• **Obiettivo A**
Secondo l'estratto, a quale pittore si ispira il romanzo di William Somerset Maugham che vi è citato?

• **Estratto della fonte**
= = = =

Memorie di un ottuagenario

 

Rileggo il romanzo dello scrittore anglo-americano William Somerset Maugham (1874-1965), ispirato al pittore Paul Gauguin, The moon and six pence (La luna e sei soldi) e riscontro analogie con aspetti della vita di chi scrive. Si parva licet componere magnis ovvero se è permesso paragonare piccole cose alle grandi, come scrisse Virgilio nelle Georgiche.
C'è un verso di un altro poeta latino, Orazio, che assolve dalla presunzione: chi vieta di dire la verità sia pure sorridendo?
Gauguin viveva una vita normale di impiegato (travet) con moglie e figli e discreto guadagno. Ma era tormentato dal demone interiore che gli diceva, che imponeva: devi dipingere!
A tal punto il socratico personaggio insistette - devi dipingere! - che il pittore lasciò baracca e burattini francesi e se ne andò nei mari del sud, nella paradisiaca Polinesia. Realizzò il sogno e raggiunse la libertà.
Dunque veniamo a noi come si dice con una inelegante ma espressiva frase. Alla tenera età di 65 anni volli imparare uno strumento musicale.

= = = =

• **Righe dell'esercizio**
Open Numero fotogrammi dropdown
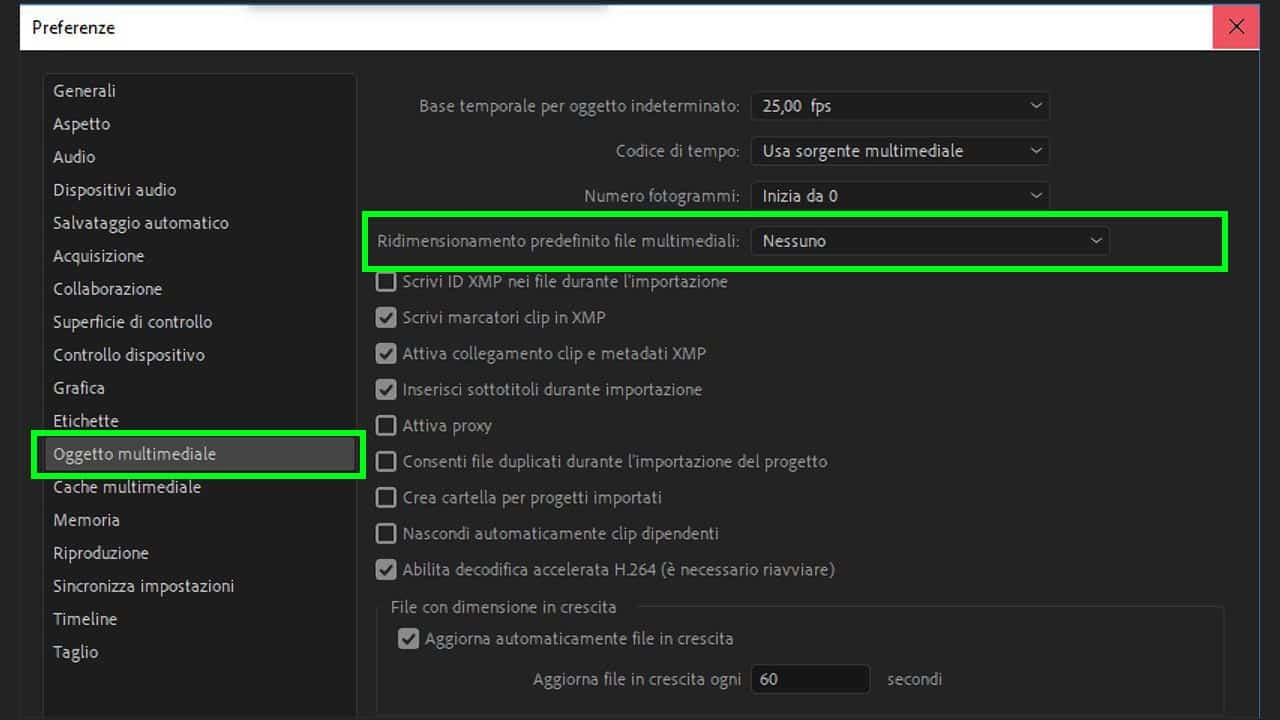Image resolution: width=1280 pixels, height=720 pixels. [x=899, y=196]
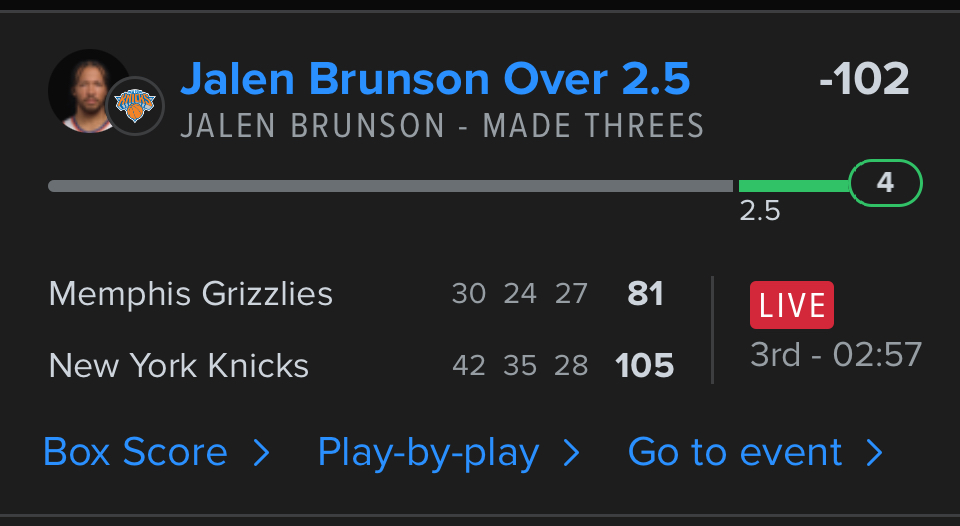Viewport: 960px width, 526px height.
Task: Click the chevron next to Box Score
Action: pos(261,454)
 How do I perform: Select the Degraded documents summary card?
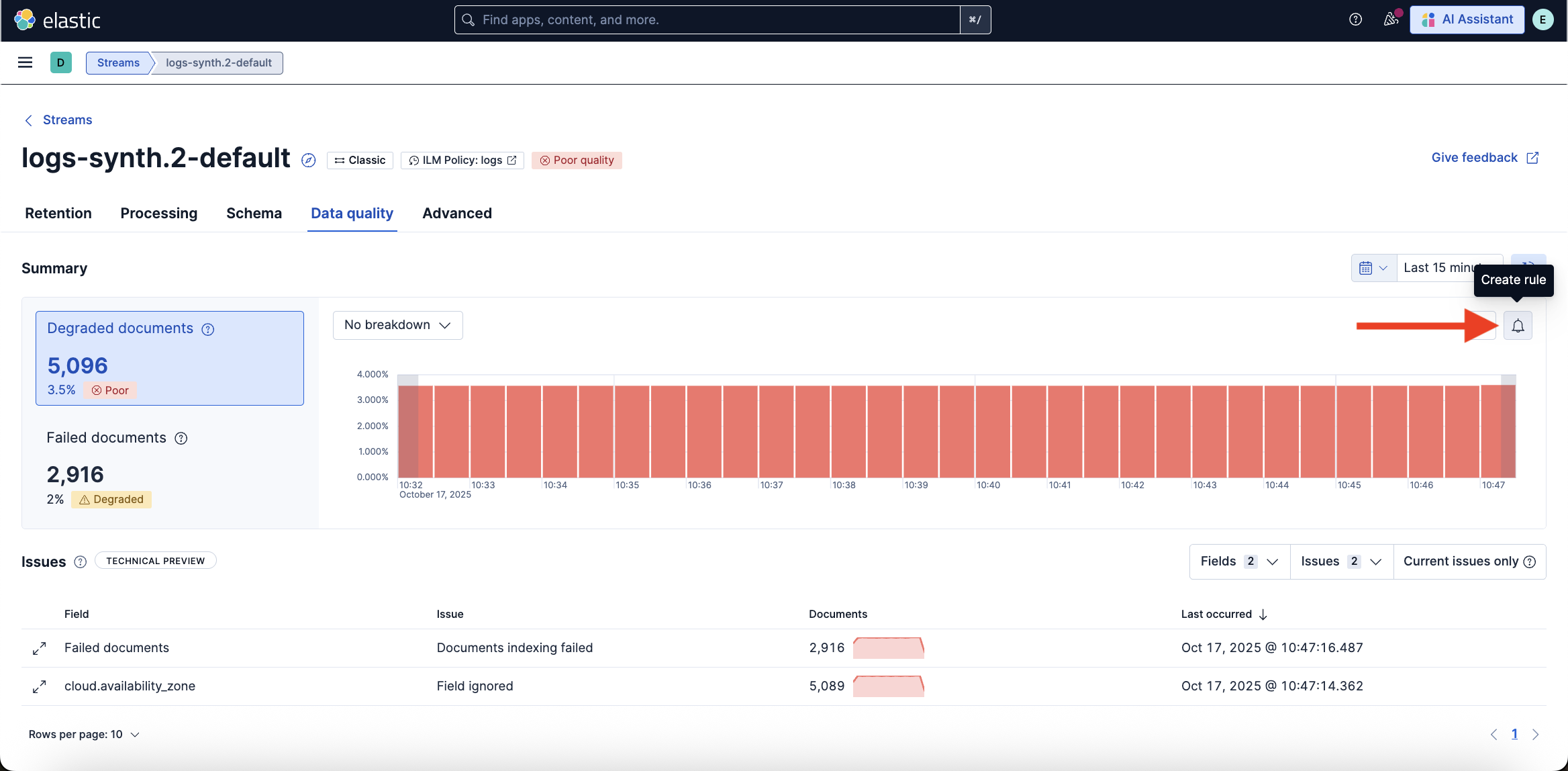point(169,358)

= = = =

• **Obiettivo B**
Trascrivi esattamente tutte le righe del Blocco 1, omettendo le immagini.

• **Risposta scritta A**
Al pittore Paul Gauguin.

• **Risposta scritta B**
Open Numero fotogrammi dropdown
Image resolution: width=1280 pixels, height=720 pixels. [x=899, y=196]
Viewport: 960px width, 526px height.
Task: Click the chevron next to Box Score
Action: pos(261,454)
 How do I perform: Select the Degraded documents summary card?
point(169,358)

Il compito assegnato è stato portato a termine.